United States District Court, D. Virgin Islands, Division of St. Croix
Feb 26, 2009
CIVIL NO. 2006/0086 (D.V.I. Feb. 26, 2009)

Summary

In Featherling, this Court held that the arbitration provisions of the employment agreement were applicable to the employee who had been laid off and then rehired.

Summary of this case from Turner v. Hovensa, L.L.C.

Opinion

CIVIL NO. 2006/0086.

February 26, 2009


MEMORANDUM OPINION


THIS MATTER comes before the Court on the Motions to Compel Arbitration filed by Defendants Turner St. Croix Maintenance, Inc. [hereinafter "Turner"] and HOVENSA, L.L.C. Plaintiff John Featherling opposes such motion on various grounds, including that requiring employees to arbitrate personal injury claims against intended beneficiaries is unconscionable. Since the filing of Featherling's opposition this issue and each of the other defenses to arbitration that Featherling raises have been resolved unfavorably to the positions that Featherling advocates by the Third Circuit Court of Appeals in Edwards v. HOVENSA, LLC, 497 F.3d 355, 362 n. 4 (3d Cir. 2007).
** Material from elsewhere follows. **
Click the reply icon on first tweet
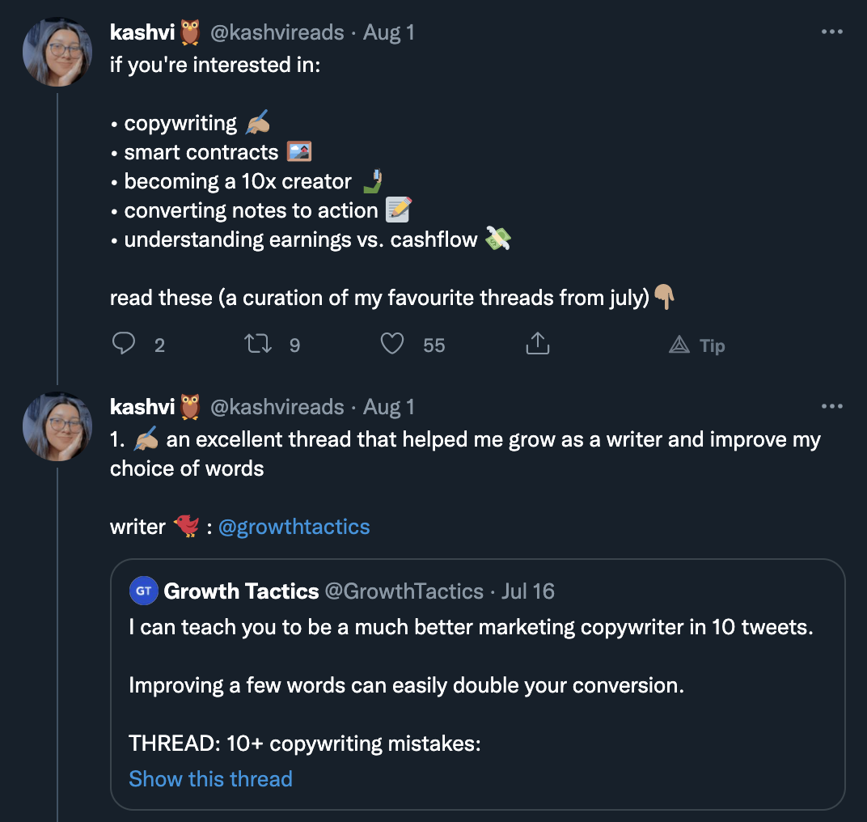Image resolution: width=867 pixels, height=822 pixels. (x=124, y=345)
In Edwards, the Third Circuit summarily remarked:

The District Court held that the agreement to arbitrate personal injury claims is not void ab initio, that to the extent that Edwards has a statutory right to a judicial forum for his personal injury claims against HOVENSA, the FAA preempts it, that the agreement is not unenforceable for failure to comply with 24 V.I.C. § 74a, and that HOVENSA is an intended third-party beneficiary of the DRA. We agree, and therefore do not devote any discussion to these issues.
Edwards, 497 F.3d at 362 n. 4.

Featherling also contends that he was not bound by any arbitration agreement at the time that the personal injury and alleged wrongful termination giving rise to this lawsuit occurred. Turner and HOVENSA respond that the terms of an Hourly Employment Agreement that Featherling entered into with Turner during a period of employment which ended before the period of employment during which his claims arose, nonethless, require him to arbitrate this dispute.

I. Background

On November 13, 2002, Featherling signed an Hourly Employment Agreement with Turner which includes arbitration provisions. The Hourly Employment Agreement specifically names HOVENSA as a third party beneficiary. The types of claims covered by the Hourly Employment Agreement encompass the claims pending in this matter.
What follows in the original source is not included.